I know it should be easy but im getting old...

Say i have a variable number of objects (at least 1)
and a float value from zero to one

I need to select the object that is the closest match to the float.
so if i have 5 objects and the value is 0.5 I want the 3rd object.
if the value is 0 i want the first object (object 0). if its 1.0f i want the 5th object (object 4)

This needs to work for every value from 0 to 1.

I bet this can be done in 1 line of C++, I just cant concentrate ;)
Its not good enough to just cast an int, I need it to be the closest match without rounding in an arbitrary direction.
Cheers!

probably:

long indexOfObject = (long)(thefloat*(float)(maxObjects-1)) ;

pat.

doesn't that cast down though? so 0.49 is considered 4 when there are 10?

you don't need the -1 as if you have 10 objects 1.0 would = 9

Actually, if you want each object to have equal chance of getting picked, you have to "partition" 1.0 into slices of maxObjects. (Otherwise, if you just do simple rounding, the first and last object will have half the chance that the others will.) So:

// this will assume you want zero-based indexing
long indexOfObject = (long)(thefloat*(float)maxObjects);
if(indexOfObject == maxObjects)indexOfObject--;

The above gives every single index equal chance of being chosen *except* for the last value. It will have one more float value that can choose it: 1.0.

As an example, consider the above code on maxObjects of 4:
.00 - .24999 ----> 0
.25 - .49999 ----> 1
.50 - .74999 ----> 2
.75 - .99999 ----> 3
1.0 -------------> 3 (the is because of the if-statement and the reason why the last value will have one more float value that can choose it)

Indeed, the solution works for the range 0.0 - 1.0 inclusive, except for 1.0 itself which should be treated as an exception.
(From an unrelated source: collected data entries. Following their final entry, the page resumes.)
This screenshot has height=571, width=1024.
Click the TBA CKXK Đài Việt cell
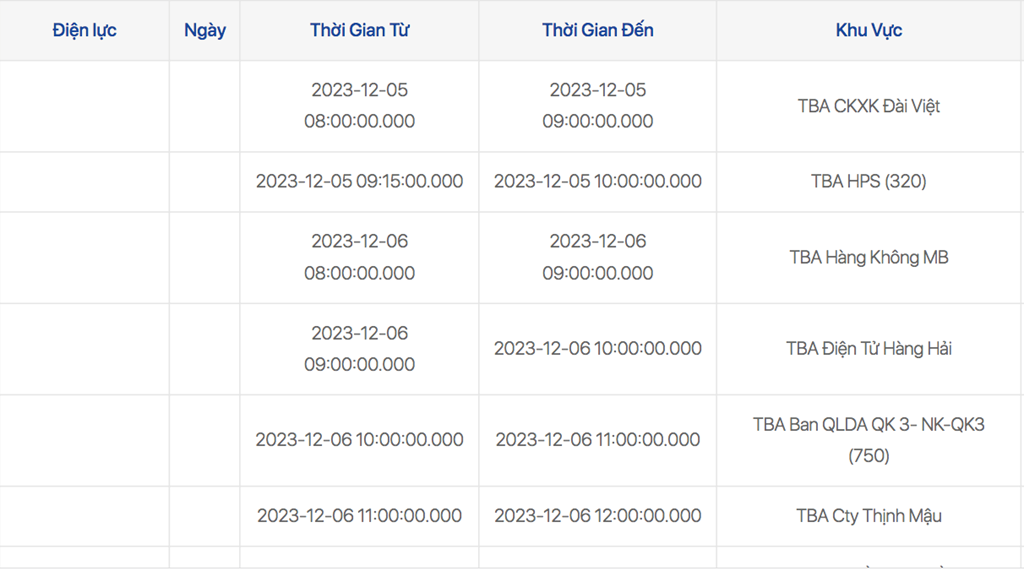tap(869, 106)
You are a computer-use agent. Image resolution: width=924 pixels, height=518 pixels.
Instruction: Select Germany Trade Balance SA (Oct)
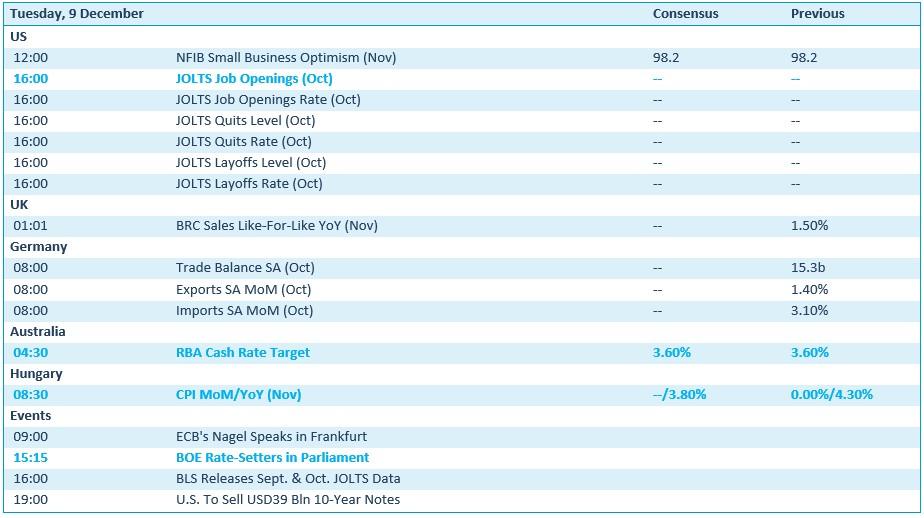pos(245,268)

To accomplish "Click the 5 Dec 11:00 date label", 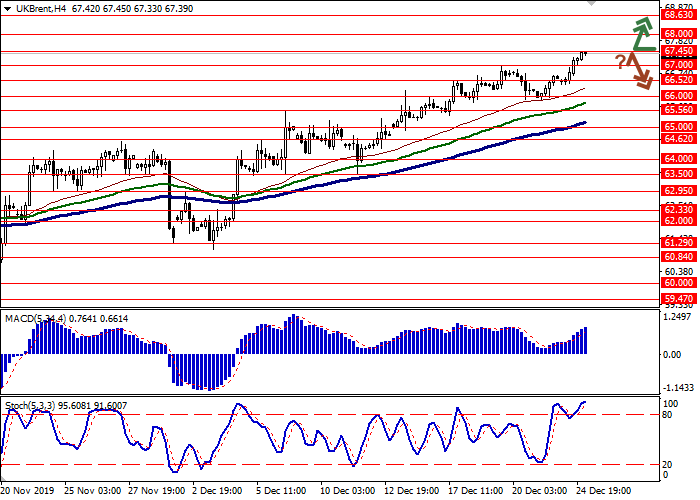I will 280,492.
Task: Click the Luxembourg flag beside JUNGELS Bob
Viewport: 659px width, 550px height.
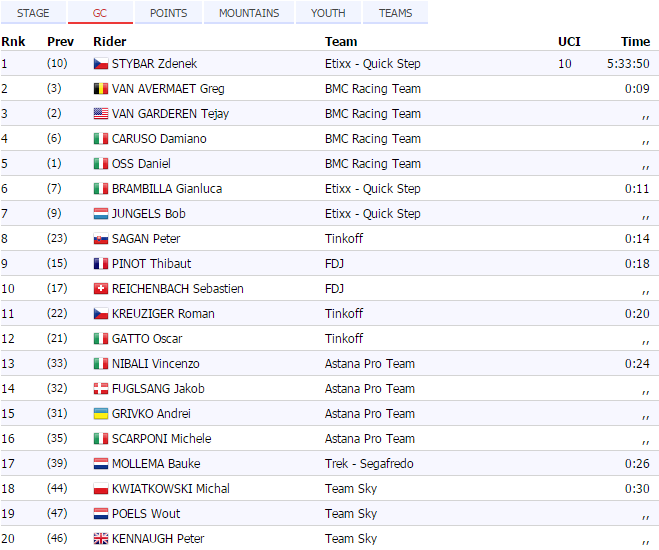Action: tap(100, 214)
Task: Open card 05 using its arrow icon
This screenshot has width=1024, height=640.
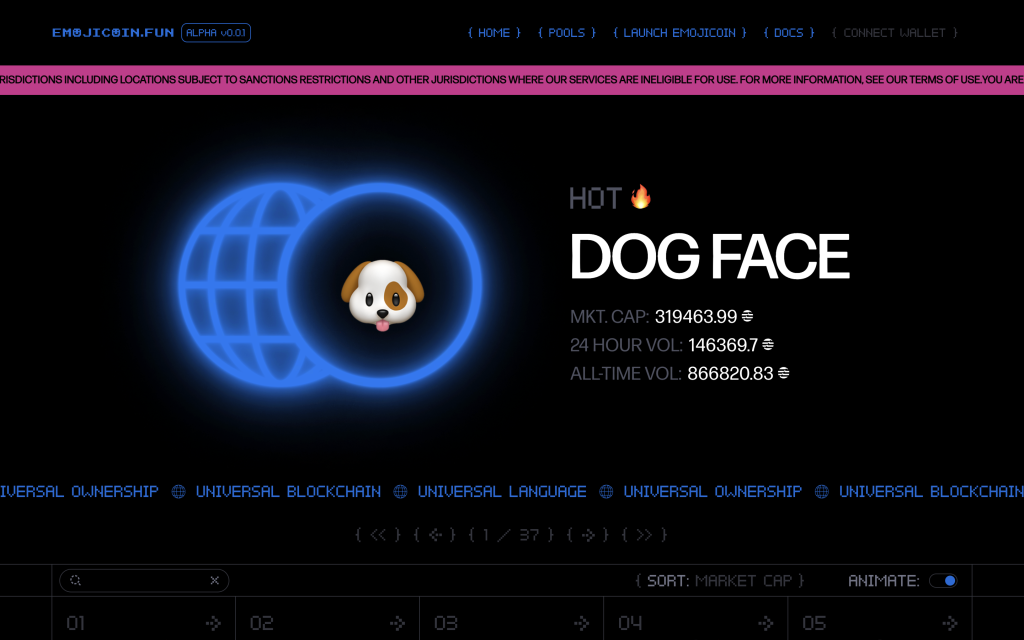Action: (x=949, y=623)
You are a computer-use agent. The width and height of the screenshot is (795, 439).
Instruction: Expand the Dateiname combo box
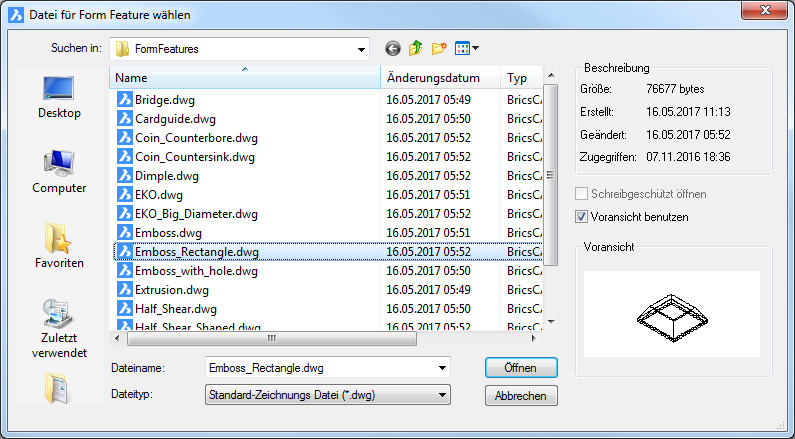click(x=442, y=368)
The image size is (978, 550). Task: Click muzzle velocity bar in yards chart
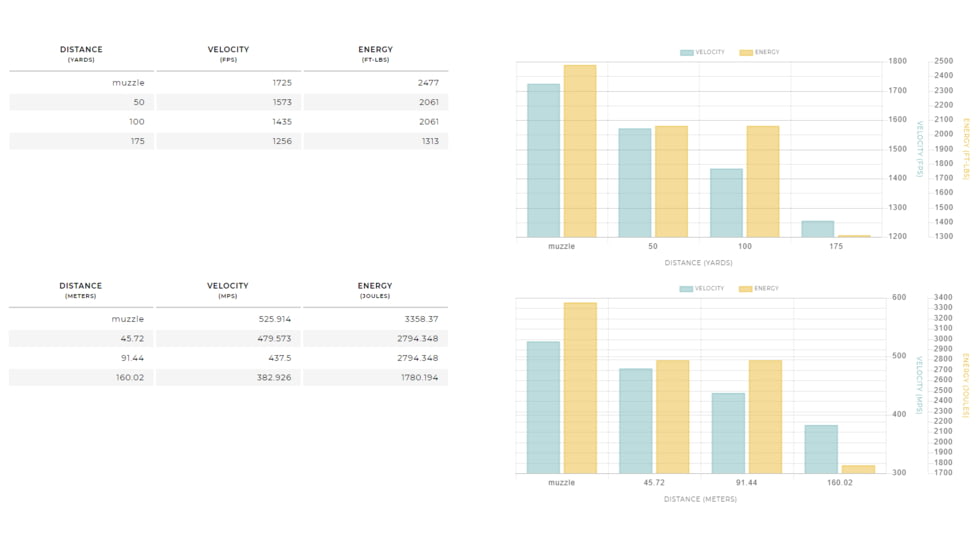click(x=543, y=160)
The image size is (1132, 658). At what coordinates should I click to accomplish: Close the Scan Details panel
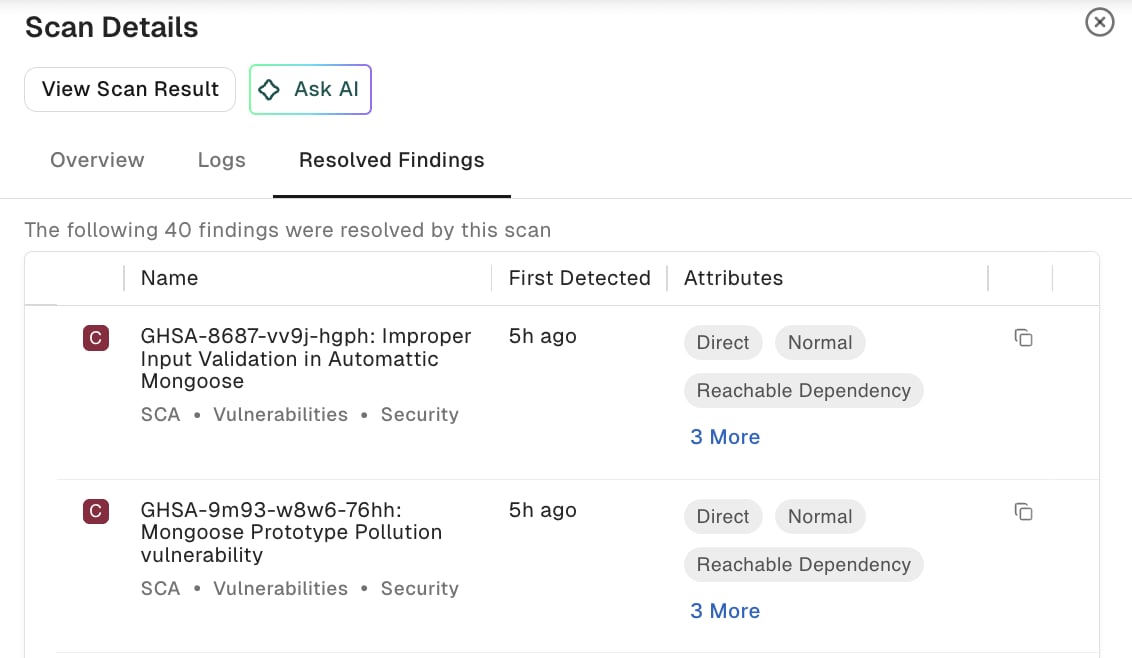1100,22
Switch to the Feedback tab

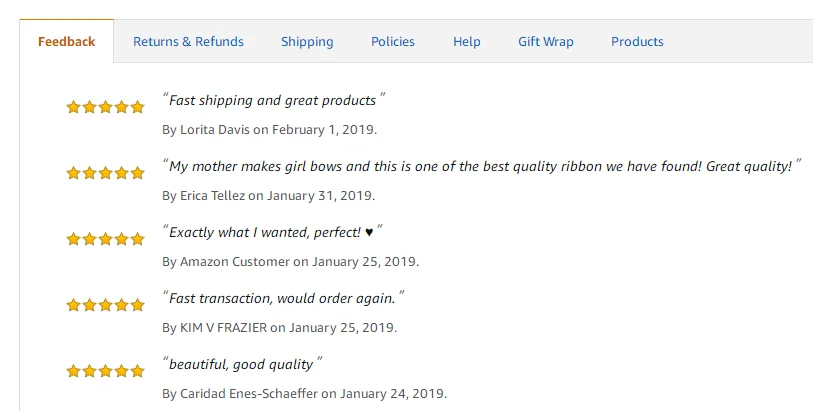point(67,41)
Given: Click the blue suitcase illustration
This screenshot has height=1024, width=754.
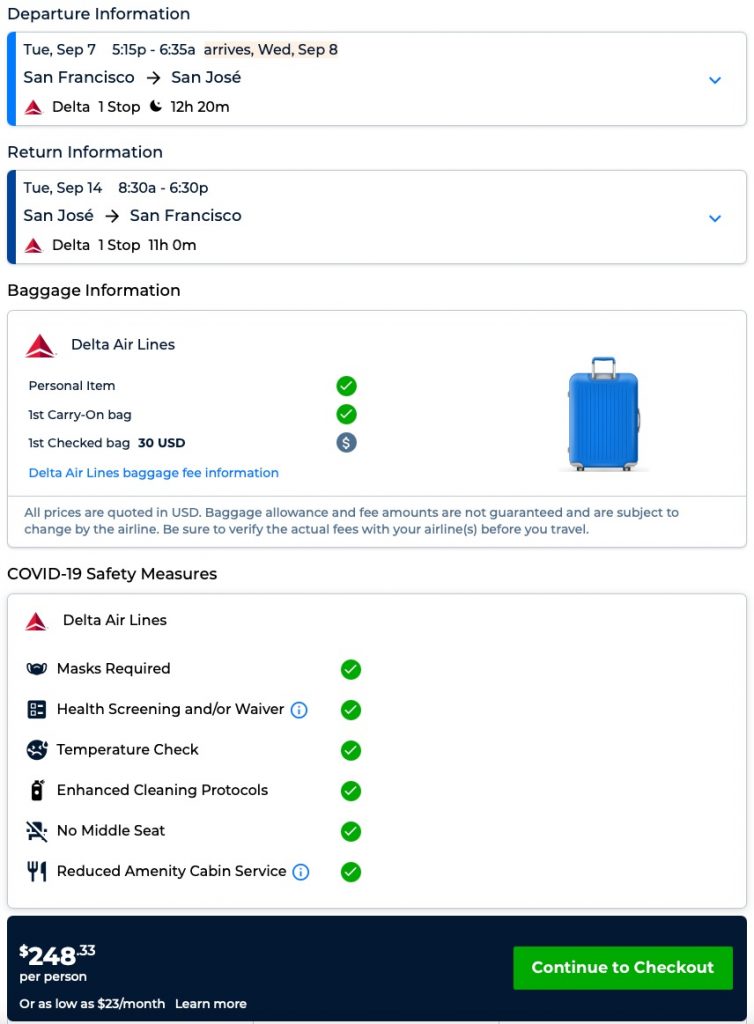Looking at the screenshot, I should 603,414.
A simple if/then or wrapping the expression in a max(...) function should do.

I'm not surprised at all you got stuck on this.. I can often handle complex stuff but am befuddled by the simplest ones.. duh!

Here's code to find a random integer between max and min... So RandomRange(0,5) will return a random number from 0-5 with uniform probability. So you could do...

item = my_items[RandomRange(0,NUM_ITEMS-1)]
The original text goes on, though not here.